From andreas at eversberg.eu  Wed Nov 27 08:06:00 2013
From: andreas at eversberg.eu (Andreas Eversberg)
Date: Wed, 27 Nov 2013 09:06:00 +0100
Subject: Summary of osmo-pcu failures/defects
In-Reply-To: <20131126082256.GH32012@xiaoyu.lan>
References: <20131124180535.GA8222@xiaoyu.lan> <5292FB2B.6060308@eversberg.eu>
	<20131126082256.GH32012@xiaoyu.lan>
Message-ID: <5295A7E8.4010406@eversberg.eu>

Holger Hans Peter Freyther wrote:
> Are you referring to 9.1.3.1 "Acknowledge state array V(B) for GPRS
> TBF Mode"?
>   
yes, the protocol sends all unacknowledged blocks in a loop until all
blocks are acknowledged and the tbf is complete.
> With statistics in place it appears that for CS4 close to 50% of the
> sent RLC blocks are re-sends.
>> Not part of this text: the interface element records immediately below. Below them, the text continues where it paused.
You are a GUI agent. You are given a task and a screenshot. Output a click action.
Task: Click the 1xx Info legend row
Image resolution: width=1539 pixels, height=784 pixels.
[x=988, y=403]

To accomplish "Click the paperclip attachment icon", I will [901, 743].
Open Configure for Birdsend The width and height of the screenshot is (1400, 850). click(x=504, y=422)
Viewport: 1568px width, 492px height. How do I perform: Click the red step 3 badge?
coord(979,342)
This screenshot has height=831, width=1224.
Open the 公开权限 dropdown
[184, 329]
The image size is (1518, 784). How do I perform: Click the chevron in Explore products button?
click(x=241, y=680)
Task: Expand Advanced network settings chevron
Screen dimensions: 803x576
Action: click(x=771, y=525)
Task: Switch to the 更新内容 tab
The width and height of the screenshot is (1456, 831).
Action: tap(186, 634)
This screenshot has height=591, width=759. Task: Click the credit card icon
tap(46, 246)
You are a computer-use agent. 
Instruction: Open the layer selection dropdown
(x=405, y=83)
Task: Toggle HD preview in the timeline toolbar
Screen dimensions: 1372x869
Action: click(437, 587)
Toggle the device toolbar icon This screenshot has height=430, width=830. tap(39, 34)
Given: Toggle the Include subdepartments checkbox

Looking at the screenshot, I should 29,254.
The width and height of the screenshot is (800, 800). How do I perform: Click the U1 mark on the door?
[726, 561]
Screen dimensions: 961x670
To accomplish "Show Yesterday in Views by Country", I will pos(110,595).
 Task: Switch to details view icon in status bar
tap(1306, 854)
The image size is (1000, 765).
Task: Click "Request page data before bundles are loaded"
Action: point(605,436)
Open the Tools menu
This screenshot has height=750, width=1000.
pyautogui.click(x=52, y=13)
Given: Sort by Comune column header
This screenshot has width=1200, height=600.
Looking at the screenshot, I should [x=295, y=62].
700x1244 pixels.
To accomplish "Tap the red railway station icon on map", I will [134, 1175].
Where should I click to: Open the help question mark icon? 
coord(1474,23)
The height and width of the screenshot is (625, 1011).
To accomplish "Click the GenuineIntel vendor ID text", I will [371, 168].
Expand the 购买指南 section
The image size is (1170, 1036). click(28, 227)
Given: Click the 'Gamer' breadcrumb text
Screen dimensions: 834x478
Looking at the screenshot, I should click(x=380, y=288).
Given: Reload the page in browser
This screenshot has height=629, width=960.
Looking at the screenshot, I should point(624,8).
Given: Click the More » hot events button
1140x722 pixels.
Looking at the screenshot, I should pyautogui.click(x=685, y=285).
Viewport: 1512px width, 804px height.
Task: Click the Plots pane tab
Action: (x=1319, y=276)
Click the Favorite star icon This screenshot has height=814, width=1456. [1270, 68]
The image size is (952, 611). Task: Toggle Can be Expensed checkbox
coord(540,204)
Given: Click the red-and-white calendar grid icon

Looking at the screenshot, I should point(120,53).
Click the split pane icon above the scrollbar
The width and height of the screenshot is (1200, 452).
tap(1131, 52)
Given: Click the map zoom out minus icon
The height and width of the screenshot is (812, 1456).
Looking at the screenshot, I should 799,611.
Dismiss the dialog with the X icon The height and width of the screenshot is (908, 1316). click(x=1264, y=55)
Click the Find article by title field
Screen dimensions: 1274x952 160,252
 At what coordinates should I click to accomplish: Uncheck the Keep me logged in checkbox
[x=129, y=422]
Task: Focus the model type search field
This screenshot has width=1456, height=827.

Is that what you expected when implementing
> it?
>   
if there is a continuous download (opening a web page), there should be
almost no re-sends unless the window stalls or the download is complete.
in case of a ping with several small tbfs, there are re-sends due to the
delay between PCU and the radio interface: the PCU sends the final block
of a tbf (polling bit set) and then waits for PACKET DOWNLINK ACK/NACK.
higher delay will cause more re-sends for each tbf at the end, so
smaller tbf will cause more percentage of re-sends.